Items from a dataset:
============

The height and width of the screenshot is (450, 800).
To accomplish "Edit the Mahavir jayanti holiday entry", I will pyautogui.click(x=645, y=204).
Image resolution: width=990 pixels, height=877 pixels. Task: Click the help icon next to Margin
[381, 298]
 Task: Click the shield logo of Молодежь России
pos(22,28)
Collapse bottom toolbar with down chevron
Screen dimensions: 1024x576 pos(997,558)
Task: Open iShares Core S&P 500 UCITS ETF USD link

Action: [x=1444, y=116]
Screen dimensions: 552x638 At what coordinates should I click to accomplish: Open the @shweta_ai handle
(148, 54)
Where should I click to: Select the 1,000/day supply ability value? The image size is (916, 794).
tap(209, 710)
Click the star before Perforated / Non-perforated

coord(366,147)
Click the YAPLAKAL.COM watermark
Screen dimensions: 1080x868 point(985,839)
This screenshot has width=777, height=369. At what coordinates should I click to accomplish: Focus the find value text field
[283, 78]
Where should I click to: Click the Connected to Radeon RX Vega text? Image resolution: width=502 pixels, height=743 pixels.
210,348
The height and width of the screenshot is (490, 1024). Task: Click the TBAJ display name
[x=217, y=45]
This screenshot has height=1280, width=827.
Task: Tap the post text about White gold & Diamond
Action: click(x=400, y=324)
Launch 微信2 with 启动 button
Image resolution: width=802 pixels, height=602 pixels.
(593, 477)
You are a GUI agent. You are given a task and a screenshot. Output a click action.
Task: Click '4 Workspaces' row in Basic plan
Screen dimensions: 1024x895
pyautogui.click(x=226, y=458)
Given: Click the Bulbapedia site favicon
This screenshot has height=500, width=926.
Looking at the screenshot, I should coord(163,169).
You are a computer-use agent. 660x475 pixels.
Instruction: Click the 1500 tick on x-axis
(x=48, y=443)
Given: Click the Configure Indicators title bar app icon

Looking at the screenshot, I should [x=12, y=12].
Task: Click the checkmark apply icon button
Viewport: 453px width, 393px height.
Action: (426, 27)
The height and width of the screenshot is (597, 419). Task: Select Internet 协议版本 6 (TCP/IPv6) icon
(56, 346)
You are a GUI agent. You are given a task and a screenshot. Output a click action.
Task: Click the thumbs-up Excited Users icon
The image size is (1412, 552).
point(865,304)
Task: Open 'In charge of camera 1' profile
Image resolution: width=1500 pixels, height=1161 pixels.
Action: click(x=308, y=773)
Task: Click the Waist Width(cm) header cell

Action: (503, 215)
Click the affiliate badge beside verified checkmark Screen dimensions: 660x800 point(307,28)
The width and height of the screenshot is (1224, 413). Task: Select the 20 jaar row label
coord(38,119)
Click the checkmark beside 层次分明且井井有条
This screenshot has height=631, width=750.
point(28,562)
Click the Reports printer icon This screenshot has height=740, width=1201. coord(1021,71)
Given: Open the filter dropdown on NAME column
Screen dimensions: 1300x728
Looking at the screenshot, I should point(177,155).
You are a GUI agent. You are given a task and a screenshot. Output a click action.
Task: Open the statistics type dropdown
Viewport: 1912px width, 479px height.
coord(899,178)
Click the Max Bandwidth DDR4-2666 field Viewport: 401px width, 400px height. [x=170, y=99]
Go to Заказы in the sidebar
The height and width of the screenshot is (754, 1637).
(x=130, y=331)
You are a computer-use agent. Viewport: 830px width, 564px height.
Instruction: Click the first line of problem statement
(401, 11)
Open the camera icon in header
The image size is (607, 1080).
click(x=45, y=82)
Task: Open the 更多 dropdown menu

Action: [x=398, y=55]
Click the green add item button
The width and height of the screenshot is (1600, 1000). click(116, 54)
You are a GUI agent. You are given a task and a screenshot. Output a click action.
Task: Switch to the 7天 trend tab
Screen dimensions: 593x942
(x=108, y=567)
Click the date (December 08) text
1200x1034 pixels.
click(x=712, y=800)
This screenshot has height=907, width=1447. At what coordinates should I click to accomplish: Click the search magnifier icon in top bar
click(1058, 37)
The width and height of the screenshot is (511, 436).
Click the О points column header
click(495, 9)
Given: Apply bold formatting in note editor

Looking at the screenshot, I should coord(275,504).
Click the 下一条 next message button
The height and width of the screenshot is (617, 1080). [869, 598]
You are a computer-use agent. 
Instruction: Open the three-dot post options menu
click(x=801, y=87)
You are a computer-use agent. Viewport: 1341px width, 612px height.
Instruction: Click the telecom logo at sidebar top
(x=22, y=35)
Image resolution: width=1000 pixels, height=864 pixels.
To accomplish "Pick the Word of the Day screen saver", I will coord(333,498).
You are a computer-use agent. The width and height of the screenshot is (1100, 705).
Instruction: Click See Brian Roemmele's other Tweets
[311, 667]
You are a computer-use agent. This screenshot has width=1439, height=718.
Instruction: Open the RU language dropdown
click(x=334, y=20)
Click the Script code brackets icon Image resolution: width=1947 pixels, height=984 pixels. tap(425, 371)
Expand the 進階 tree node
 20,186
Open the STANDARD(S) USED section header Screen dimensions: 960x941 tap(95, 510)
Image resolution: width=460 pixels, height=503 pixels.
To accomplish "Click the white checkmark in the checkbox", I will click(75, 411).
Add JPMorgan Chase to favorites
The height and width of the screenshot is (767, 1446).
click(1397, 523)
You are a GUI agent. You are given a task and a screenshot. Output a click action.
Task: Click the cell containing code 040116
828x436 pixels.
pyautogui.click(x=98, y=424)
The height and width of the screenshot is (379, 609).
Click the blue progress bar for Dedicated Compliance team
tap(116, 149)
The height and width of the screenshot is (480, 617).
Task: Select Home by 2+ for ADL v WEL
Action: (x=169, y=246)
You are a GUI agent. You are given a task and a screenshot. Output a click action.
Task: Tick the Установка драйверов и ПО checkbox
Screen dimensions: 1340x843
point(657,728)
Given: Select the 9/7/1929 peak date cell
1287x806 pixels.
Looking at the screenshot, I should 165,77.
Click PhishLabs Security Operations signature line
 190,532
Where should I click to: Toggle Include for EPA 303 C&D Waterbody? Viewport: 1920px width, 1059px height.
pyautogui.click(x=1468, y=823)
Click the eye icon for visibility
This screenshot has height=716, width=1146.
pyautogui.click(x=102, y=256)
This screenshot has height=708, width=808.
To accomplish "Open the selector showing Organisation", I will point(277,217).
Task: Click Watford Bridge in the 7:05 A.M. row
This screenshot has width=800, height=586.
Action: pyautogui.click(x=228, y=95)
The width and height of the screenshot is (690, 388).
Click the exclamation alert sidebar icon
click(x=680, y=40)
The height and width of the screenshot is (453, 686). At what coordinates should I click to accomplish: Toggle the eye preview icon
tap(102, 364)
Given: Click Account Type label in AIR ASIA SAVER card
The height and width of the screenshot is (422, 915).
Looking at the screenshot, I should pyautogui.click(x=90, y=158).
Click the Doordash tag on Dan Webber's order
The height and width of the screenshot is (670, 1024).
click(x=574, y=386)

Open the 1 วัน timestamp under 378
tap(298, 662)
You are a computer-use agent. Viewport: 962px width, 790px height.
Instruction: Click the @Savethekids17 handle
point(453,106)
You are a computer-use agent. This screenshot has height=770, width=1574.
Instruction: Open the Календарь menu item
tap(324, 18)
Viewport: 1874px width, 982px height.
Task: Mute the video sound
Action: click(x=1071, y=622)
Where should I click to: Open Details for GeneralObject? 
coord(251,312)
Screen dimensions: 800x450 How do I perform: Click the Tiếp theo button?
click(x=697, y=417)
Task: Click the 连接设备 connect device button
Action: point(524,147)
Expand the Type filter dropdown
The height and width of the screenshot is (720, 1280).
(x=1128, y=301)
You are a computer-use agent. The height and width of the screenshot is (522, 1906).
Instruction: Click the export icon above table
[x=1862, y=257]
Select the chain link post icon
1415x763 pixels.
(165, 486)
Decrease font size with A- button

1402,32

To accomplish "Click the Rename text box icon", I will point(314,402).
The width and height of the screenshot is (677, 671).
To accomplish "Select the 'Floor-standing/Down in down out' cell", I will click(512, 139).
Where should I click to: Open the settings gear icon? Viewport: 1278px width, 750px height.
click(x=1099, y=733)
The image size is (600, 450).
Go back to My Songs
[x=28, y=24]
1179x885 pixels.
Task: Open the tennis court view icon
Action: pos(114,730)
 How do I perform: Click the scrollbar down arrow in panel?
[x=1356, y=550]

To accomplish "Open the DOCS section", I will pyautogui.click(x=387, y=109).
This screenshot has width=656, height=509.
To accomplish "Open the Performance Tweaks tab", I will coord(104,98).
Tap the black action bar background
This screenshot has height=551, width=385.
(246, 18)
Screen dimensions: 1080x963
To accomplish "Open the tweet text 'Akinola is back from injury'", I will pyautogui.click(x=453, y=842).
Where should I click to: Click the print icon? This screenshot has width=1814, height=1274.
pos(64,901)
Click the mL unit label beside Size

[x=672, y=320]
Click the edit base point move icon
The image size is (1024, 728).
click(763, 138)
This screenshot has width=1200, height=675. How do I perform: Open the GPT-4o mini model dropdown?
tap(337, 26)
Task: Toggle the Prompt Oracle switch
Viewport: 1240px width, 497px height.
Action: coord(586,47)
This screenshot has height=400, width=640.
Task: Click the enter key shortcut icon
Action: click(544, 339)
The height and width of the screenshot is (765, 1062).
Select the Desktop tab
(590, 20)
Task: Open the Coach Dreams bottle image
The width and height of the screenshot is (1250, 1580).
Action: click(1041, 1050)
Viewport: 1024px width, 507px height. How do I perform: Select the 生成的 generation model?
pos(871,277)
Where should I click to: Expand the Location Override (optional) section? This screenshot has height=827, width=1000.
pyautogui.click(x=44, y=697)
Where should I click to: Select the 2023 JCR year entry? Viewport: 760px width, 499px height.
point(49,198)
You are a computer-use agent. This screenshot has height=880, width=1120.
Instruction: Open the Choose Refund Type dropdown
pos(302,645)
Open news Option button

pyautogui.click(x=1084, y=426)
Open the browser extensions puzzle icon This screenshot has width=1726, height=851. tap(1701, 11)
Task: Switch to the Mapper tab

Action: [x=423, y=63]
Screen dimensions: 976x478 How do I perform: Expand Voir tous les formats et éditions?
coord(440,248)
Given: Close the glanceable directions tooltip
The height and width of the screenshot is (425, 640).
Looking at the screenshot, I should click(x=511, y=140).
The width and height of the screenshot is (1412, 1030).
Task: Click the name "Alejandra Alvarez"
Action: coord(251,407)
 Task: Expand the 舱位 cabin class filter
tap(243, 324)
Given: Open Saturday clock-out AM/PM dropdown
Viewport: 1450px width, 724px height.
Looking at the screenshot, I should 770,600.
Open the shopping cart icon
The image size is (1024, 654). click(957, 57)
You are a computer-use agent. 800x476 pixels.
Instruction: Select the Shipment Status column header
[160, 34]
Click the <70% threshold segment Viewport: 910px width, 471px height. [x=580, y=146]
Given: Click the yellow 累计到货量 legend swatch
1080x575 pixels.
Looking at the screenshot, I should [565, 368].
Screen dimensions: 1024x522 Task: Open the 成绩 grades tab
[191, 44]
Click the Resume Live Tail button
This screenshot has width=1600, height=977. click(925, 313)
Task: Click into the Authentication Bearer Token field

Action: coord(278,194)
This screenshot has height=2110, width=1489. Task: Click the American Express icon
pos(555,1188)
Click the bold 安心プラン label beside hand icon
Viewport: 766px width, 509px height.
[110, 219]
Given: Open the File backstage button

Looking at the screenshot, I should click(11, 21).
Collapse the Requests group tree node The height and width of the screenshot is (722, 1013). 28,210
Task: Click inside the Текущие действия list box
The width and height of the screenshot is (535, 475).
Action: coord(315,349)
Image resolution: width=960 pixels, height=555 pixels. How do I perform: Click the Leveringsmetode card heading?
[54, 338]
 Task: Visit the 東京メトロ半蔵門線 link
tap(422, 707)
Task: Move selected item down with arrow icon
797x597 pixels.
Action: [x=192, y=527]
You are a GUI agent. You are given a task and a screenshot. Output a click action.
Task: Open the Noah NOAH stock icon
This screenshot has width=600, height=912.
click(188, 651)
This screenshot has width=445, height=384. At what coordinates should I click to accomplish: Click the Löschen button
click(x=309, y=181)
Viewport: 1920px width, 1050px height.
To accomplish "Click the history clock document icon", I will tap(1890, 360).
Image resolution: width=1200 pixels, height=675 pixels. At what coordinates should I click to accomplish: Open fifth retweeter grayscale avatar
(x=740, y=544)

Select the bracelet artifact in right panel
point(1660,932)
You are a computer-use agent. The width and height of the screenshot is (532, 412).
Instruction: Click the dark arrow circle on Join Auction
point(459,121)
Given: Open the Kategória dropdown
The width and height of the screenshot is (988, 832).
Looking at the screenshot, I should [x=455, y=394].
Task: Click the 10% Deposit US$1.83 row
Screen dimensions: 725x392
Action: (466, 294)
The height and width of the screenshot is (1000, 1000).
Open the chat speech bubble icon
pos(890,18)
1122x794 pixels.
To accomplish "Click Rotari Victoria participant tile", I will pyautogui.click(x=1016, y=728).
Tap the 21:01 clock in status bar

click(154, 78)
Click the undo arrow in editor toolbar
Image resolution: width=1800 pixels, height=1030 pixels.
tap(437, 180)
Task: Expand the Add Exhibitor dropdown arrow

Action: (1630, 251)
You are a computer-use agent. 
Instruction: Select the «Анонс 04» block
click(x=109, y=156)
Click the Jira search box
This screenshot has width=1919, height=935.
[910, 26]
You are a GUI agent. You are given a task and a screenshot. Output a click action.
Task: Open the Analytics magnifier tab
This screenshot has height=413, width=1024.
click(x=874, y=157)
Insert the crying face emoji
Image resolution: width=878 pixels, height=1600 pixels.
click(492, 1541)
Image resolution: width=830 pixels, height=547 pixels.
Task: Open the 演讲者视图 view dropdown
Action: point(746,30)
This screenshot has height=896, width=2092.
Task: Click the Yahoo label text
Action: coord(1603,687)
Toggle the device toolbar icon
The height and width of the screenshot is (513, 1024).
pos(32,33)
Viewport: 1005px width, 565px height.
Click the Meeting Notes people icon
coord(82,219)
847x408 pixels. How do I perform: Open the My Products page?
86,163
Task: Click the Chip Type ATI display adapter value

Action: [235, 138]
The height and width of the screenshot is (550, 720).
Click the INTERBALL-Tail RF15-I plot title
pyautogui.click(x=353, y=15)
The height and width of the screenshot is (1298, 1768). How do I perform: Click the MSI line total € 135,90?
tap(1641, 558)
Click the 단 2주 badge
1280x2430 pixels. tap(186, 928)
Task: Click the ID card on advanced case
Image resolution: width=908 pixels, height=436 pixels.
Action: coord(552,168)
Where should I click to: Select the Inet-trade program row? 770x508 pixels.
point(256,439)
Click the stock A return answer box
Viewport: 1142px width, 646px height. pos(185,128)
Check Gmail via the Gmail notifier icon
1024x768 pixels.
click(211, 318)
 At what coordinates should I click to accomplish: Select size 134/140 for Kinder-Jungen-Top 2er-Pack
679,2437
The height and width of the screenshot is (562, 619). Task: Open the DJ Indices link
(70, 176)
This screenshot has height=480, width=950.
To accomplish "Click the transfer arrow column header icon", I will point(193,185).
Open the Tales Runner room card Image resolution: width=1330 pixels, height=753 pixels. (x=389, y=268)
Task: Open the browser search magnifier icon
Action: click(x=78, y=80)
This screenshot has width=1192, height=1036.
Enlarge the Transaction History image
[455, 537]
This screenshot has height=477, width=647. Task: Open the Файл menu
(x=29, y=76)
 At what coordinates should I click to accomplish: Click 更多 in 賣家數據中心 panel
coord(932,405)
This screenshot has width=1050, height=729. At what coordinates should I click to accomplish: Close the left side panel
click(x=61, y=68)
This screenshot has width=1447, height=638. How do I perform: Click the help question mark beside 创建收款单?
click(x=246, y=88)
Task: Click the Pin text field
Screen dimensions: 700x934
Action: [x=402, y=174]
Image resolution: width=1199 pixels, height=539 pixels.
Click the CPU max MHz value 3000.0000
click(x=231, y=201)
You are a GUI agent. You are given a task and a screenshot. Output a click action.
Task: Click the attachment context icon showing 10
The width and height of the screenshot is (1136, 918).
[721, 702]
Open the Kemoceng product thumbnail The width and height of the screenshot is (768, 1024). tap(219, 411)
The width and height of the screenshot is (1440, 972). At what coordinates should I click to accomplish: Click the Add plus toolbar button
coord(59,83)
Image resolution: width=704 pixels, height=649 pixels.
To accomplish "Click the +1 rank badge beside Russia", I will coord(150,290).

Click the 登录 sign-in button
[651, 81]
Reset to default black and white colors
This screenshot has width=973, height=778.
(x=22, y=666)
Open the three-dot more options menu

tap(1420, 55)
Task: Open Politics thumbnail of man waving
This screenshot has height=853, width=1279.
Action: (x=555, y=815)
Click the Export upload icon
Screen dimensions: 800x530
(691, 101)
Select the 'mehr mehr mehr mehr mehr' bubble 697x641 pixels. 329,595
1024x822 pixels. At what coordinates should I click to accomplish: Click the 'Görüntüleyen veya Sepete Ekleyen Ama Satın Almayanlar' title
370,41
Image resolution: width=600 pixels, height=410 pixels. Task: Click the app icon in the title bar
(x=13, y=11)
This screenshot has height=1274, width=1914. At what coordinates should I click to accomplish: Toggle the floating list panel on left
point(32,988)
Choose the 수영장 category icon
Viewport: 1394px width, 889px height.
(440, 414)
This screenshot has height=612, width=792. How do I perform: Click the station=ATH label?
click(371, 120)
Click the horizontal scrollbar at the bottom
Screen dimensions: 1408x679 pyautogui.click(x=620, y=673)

============

* **Task goal**:
The line containing "Task: Open Politics thumbnail of man waving" and every line after it, through the last one above, should be written out word for word.

* **Solution for this problem**:
Task: Open Politics thumbnail of man waving
This screenshot has height=853, width=1279.
Action: (x=555, y=815)
Click the Export upload icon
Screen dimensions: 800x530
(691, 101)
Select the 'mehr mehr mehr mehr mehr' bubble 697x641 pixels. 329,595
1024x822 pixels. At what coordinates should I click to accomplish: Click the 'Görüntüleyen veya Sepete Ekleyen Ama Satın Almayanlar' title
370,41
Image resolution: width=600 pixels, height=410 pixels. Task: Click the app icon in the title bar
(x=13, y=11)
This screenshot has height=1274, width=1914. At what coordinates should I click to accomplish: Toggle the floating list panel on left
point(32,988)
Choose the 수영장 category icon
Viewport: 1394px width, 889px height.
(440, 414)
This screenshot has height=612, width=792. How do I perform: Click the station=ATH label?
click(371, 120)
Click the horizontal scrollbar at the bottom
Screen dimensions: 1408x679 pyautogui.click(x=620, y=673)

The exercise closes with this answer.